A month after acknowledging only that he made “mistakes,” Ryan Braun admitted taking performance-enhancing drugs during his NL MVP season of 2011.
The suspended Milwaukee slugger said he took a cream and a lozenge containing banned substances while rehabilitating an injury.
Braun tested positive for elevated testosterone in October 2011, but his 50-game suspension was overturned when an arbitrator ruled that the urine sample was mishandled.
While Braun took full responsibility for his actions and apologized to the collector of the urine sample, teammates and Commissioner Bud Selig among others, the statement still leaves several key questions unanswered.
Among them: Who gave Braun the PEDs and where did they come from? What was the exact substance in the products? Did he know the cream and lozenge were tainted at the time he took them?

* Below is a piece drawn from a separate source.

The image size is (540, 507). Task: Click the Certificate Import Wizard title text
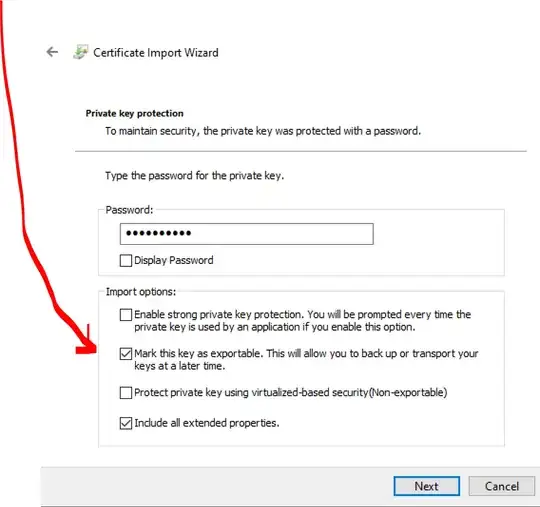pyautogui.click(x=156, y=53)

Last month Braun accepted a 65-game suspension resulting from Major League Baseball’s investigation of the now-closed Biogenesis of America anti-aging clinic, which was accused of providing banned substances to players.
“By coming forward when I did and waiving my right to appeal any sanctions that were going to be imposed, I knew I was making the correct decision and taking the first step in the right direction,” he said. “It was important to me to begin my suspension immediately to minimize the burden on everyone I had so negatively affected _ my teammates, the entire Brewers organization, the fans and all of MLB.”
Braun was the first of 14 players disciplined this year as a result of the Biogenesis probe. Twelve accepted 50-game penalties, including a trio of All-Stars: Texas outfielder Nelson Cruz, Detroit shortstop Jhonny Peralta and San Diego shortstop Everth Cabrera.
Yankees third baseman Alex Rodriguez is appealing his 211-game penalty, assessed for violations of the drug program and labor contract.
In his initial meeting with MLB investigators to discuss Biogenesis, Braun declined to answer questions. But in the statement, he said he initiated a second session with MLB where he admitted his guilt and began discussing a penalty.
“After my interview with MLB in late June of this year, I came to the realization that it was time to come to grips with the truth,” Braun said. “I was never presented with baseball’s evidence against me, but I didn’t need to be, because I knew what I had done.”
Braun’s urine tested positive for elevated testosterone from a sample collected on Saturday, Oct. 1, 2011, after Milwaukee’s NL division series opener against Arizona. The drug collector, Dino Laurenzi Jr., stored the samples from Braun and two other players at home and dropped them off at a Federal Express office on Monday, rather than send them immediately, as specified in baseball’s drug collection rules.
The players’ association argued that the specimen was handled improperly, and arbitrator Shyam Das overturned the discipline on Feb. 23 last year.